• _Material to process_:
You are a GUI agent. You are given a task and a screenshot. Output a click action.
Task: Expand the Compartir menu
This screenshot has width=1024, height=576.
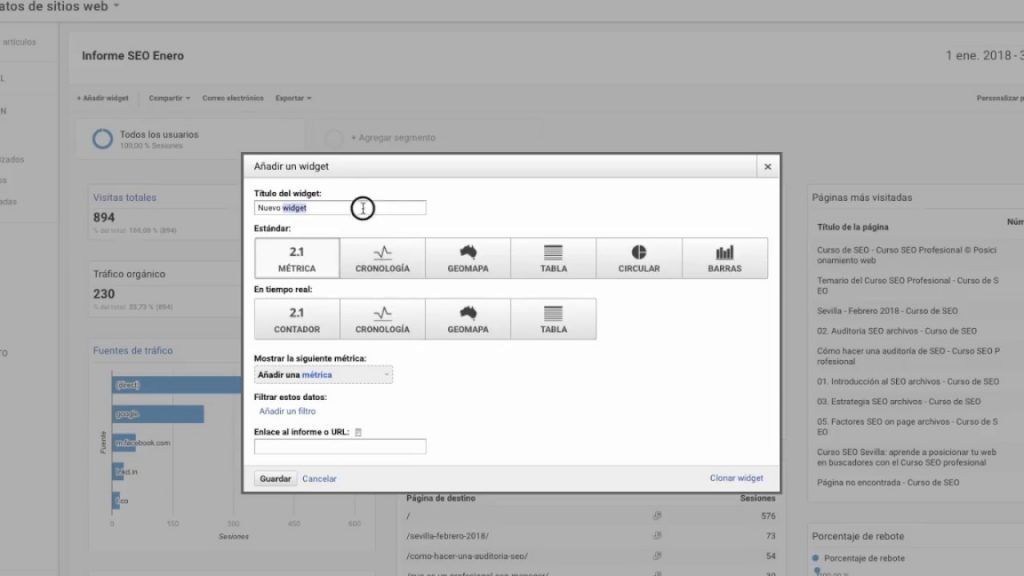tap(169, 98)
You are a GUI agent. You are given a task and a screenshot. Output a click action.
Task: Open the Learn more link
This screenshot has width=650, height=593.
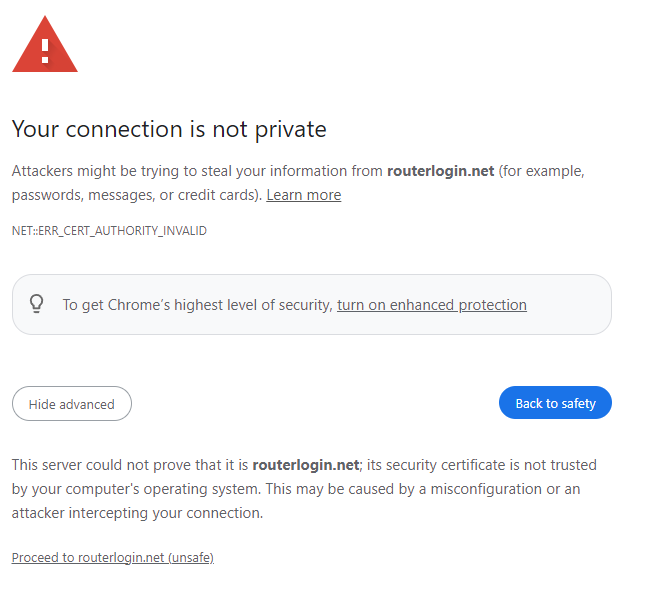coord(303,195)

• _What the task asks_: Output the material word for word, omitting its pictures.

• _Solution for this exercise_:
You are a GUI agent. You are given a task and a screenshot. Output a click action.
Task: Expand the Compartir menu
This screenshot has width=1024, height=576.
tap(169, 98)
You are a GUI agent. You are given a task and a screenshot. Output a click action.
Task: Open the Learn more link
This screenshot has width=650, height=593.
coord(303,195)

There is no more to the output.